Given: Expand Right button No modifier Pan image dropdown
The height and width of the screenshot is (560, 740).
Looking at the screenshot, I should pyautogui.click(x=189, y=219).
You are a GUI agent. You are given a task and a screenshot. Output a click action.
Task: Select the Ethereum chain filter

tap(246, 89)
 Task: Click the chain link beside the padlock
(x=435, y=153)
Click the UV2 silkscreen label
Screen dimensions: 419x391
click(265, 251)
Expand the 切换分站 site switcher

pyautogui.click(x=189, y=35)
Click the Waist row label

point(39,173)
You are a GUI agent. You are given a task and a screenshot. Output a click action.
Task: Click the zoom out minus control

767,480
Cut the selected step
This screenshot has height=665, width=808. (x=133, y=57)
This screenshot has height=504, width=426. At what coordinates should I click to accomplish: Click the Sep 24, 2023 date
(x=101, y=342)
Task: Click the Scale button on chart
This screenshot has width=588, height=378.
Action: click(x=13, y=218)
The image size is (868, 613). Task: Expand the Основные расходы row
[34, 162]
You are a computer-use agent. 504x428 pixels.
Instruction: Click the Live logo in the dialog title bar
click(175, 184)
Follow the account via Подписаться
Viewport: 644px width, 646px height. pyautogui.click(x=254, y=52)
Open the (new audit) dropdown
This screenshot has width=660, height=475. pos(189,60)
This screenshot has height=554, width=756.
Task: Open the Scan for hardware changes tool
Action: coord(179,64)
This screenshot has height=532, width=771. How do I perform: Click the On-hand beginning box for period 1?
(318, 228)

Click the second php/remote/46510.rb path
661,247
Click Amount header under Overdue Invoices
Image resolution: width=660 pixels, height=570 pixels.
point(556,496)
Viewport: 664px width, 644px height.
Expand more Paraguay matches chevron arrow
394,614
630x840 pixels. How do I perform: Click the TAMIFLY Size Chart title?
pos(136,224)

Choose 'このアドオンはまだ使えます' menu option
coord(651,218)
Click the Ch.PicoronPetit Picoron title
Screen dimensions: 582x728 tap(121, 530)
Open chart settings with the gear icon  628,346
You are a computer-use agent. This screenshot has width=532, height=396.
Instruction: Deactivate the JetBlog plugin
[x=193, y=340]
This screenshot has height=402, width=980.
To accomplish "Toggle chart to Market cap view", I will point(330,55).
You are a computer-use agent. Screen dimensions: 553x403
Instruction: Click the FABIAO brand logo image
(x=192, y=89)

Brief
Set down the whole listing once more, precisely as written.

Answer box
Given: Expand Right button No modifier Pan image dropdown
The height and width of the screenshot is (560, 740).
Looking at the screenshot, I should pyautogui.click(x=189, y=219).
You are a GUI agent. You are given a task and a screenshot. Output a click action.
Task: Select the Ethereum chain filter

tap(246, 89)
 Task: Click the chain link beside the padlock
(x=435, y=153)
Click the UV2 silkscreen label
Screen dimensions: 419x391
click(265, 251)
Expand the 切换分站 site switcher

pyautogui.click(x=189, y=35)
Click the Waist row label

point(39,173)
You are a GUI agent. You are given a task and a screenshot. Output a click action.
Task: Click the zoom out minus control

767,480
Cut the selected step
This screenshot has height=665, width=808. (x=133, y=57)
This screenshot has height=504, width=426. At what coordinates should I click to accomplish: Click the Sep 24, 2023 date
(x=101, y=342)
Task: Click the Scale button on chart
This screenshot has width=588, height=378.
Action: click(x=13, y=218)
The image size is (868, 613). Task: Expand the Основные расходы row
[34, 162]
You are a computer-use agent. 504x428 pixels.
Instruction: Click the Live logo in the dialog title bar
click(175, 184)
Follow the account via Подписаться
Viewport: 644px width, 646px height. pyautogui.click(x=254, y=52)
Open the (new audit) dropdown
This screenshot has width=660, height=475. pos(189,60)
This screenshot has height=554, width=756.
Task: Open the Scan for hardware changes tool
Action: coord(179,64)
This screenshot has height=532, width=771. How do I perform: Click the On-hand beginning box for period 1?
(318, 228)

Click the second php/remote/46510.rb path
661,247
Click Amount header under Overdue Invoices
Image resolution: width=660 pixels, height=570 pixels.
point(556,496)
Viewport: 664px width, 644px height.
Expand more Paraguay matches chevron arrow
394,614
630x840 pixels. How do I perform: Click the TAMIFLY Size Chart title?
pos(136,224)

Choose 'このアドオンはまだ使えます' menu option
coord(651,218)
Click the Ch.PicoronPetit Picoron title
Screen dimensions: 582x728 tap(121, 530)
Open chart settings with the gear icon  628,346
You are a computer-use agent. This screenshot has width=532, height=396.
Instruction: Deactivate the JetBlog plugin
[x=193, y=340]
This screenshot has height=402, width=980.
To accomplish "Toggle chart to Market cap view", I will point(330,55).
You are a computer-use agent. Screen dimensions: 553x403
Instruction: Click the FABIAO brand logo image
(x=192, y=89)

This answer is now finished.